Koperasi-koperasi tersebut telah menjadi titik penghubung penting, menyediakan layanan seperti benih, pupuk, perlengkapan pertanian, dan bimbingan teknis, mendukung anggota dalam mengorganisir produksi dengan cara yang aman dan berkelanjutan. Hingga saat ini, seluruh komune memiliki 7 koperasi pertanian aktif, yang berkontribusi dalam menciptakan lapangan kerja yang stabil dan meningkatkan pendapatan bagi masyarakat.
Komune ini memiliki satu kode area budidaya padi domestik seluas 26 hektar, dan empat kode area budidaya ekspor (durian, lemon) seluas 61,66 hektar. Saat ini, komune ini memiliki tujuh produk OCOP termasuk berbagai jenis jamur, beras ST25, bubuk teratai, dan teh jantung teratai. Mengenai pertanian organik (VietGAP, rantai keamanan pangan pertanian), komune ini memiliki dua fasilitas produksi padi yang mengikuti standar VietGAP seluas 56 hektar; dan tiga rantai keamanan pangan (teratai, beras ST, jamur) seluas 56,5 hektar.

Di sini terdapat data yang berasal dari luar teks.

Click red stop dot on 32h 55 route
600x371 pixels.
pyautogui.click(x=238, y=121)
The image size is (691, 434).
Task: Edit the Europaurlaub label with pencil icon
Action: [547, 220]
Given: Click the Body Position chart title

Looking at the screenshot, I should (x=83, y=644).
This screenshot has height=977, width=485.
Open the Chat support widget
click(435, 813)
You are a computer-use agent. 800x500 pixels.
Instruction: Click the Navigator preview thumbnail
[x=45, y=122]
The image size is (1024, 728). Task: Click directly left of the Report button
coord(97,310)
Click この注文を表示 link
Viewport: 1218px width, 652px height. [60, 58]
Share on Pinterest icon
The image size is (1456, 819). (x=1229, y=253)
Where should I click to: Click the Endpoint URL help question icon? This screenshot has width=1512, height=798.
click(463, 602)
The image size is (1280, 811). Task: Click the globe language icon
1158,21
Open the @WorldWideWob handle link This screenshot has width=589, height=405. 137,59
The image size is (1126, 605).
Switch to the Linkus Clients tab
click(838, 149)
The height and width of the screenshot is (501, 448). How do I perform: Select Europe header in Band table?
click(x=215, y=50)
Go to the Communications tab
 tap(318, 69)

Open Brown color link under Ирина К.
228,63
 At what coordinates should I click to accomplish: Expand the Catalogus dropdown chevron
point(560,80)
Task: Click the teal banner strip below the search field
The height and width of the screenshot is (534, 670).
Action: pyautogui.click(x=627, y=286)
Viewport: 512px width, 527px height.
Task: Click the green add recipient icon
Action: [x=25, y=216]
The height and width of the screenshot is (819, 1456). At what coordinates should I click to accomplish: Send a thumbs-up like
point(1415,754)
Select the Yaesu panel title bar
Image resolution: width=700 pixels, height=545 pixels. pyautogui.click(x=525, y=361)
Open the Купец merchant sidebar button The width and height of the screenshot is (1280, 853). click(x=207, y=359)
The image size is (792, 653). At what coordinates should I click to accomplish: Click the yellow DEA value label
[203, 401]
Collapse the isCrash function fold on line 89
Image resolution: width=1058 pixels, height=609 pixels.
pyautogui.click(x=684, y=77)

Menurut To Thanh Quoc, Wakil Ketua Komite Front Persatuan Nasional Vietnam dan Ketua Asosiasi Petani Komune Nhon Hoa Lap: “Penerapan teknologi tinggi, pengembangan model keterkaitan produksi, dan pengembangan produk OCOP dan VietGAP membantu petani meningkatkan produktivitas, kualitas, dan nilai produk. Asosiasi selalu mendampingi masyarakat dalam pelatihan teknis, koneksi pasar, dan dukungan dalam mengakses sertifikasi dan standar. Ini adalah arah yang berkelanjutan, membantu anggota untuk secara proaktif berproduksi, menstabilkan kehidupan mereka, dan pada saat yang sama berkontribusi positif terhadap pengurangan kemiskinan dan pembangunan sosial ekonomi lokal.”
Dukungan yang tepat waktu dan terarah telah memberikan motivasi lebih kepada anggota petani untuk mengatasi kesulitan. Hasil yang dicapai menunjukkan peran Asosiasi dalam mendampingi petani dalam membangun model produksi yang sesuai, meningkatkan pendapatan, menstabilkan kehidupan mereka, dan memberikan kontribusi positif terhadap tujuan lokal pengurangan kemiskinan berkelanjutan.